Ook de orgelkas –met schilderingen en beelden van beroemde 17e-eeuwse kunstenaars– en de registerknoppen stralen voornaamheid uit. „De oorspronkelijke messing knoppen zijn in de jaren vijftig gestolen, toen ze in de Portugese Synagoge lagen opgeslagen. Eén was er nog over; die diende als voorbeeld om alle andere opnieuw te laten maken.”
Beneden dwalen bezoekers door de 600 jaar oude ruimte. Na het huwelijk van Willem-Alexander en Máxima in 2001 in deze kerk vroegen buitenlandse toeristen het prachtige gebouw te mogen bewonderen, zegt een vrijwilligster. Sindsdien is de Nieuwe Kerk –al sinds 1980 niet meer voor de eredienst maar als tentoonstellingsruimte in gebruik– iedere zomer gericht op het verhaal van de kerk zelf.
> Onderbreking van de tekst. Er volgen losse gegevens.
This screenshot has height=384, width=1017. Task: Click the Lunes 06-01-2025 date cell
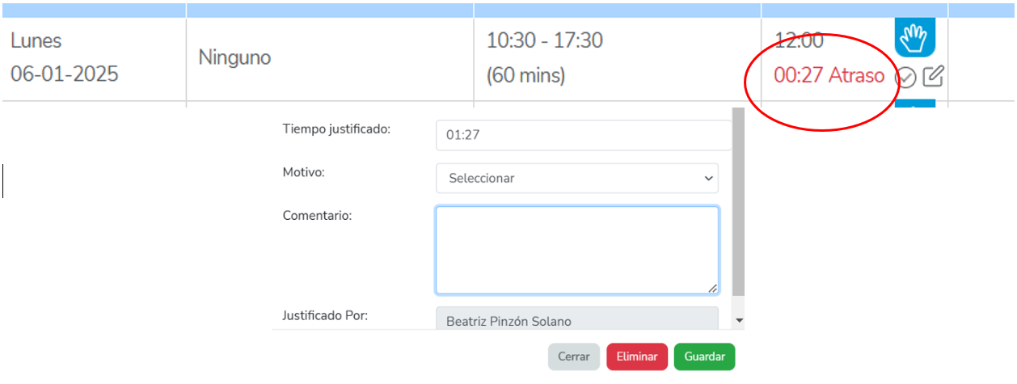[x=65, y=57]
Daarom vertelt de expositie ”Reis in de tijd” momenteel het verhaal van het praalgraf van Michiel de Ruyter, van koninklijke bruiloften en inhuldigingen, van gedenkstenen voor schrijvers als Hooft en Hella Haasse. Het verhaal van de 17e-eeuwse preekstoel, de glas-in-loodramen en het fraaie transeptorgel. En dus deze zomer speciaal het verhaal van het imposante hoofdorgel.
Reis in de tijd
In de Nieuwe Kerk in Amsterdam loopt nog tot 14 september de tentoonstelling ”Reis in de tijd”. Daarbij is er speciale aandacht voor het grote orgel, aangeduid als „het belangrijkste zeventiende-eeuwse orgel in Nederland.” Dagelijks wordt het instrument tussen 12.00 en 12.30 uur bespeeld door onder anderen de organisten van de kerk, Henk Verhoef en Bernard Winsemius. Op dinsdag is de bespeling van 17.00 tot 18.00 uur. Vrijdags is er na het concert gelegenheid om een kijkje te nemen bij de speeltafel.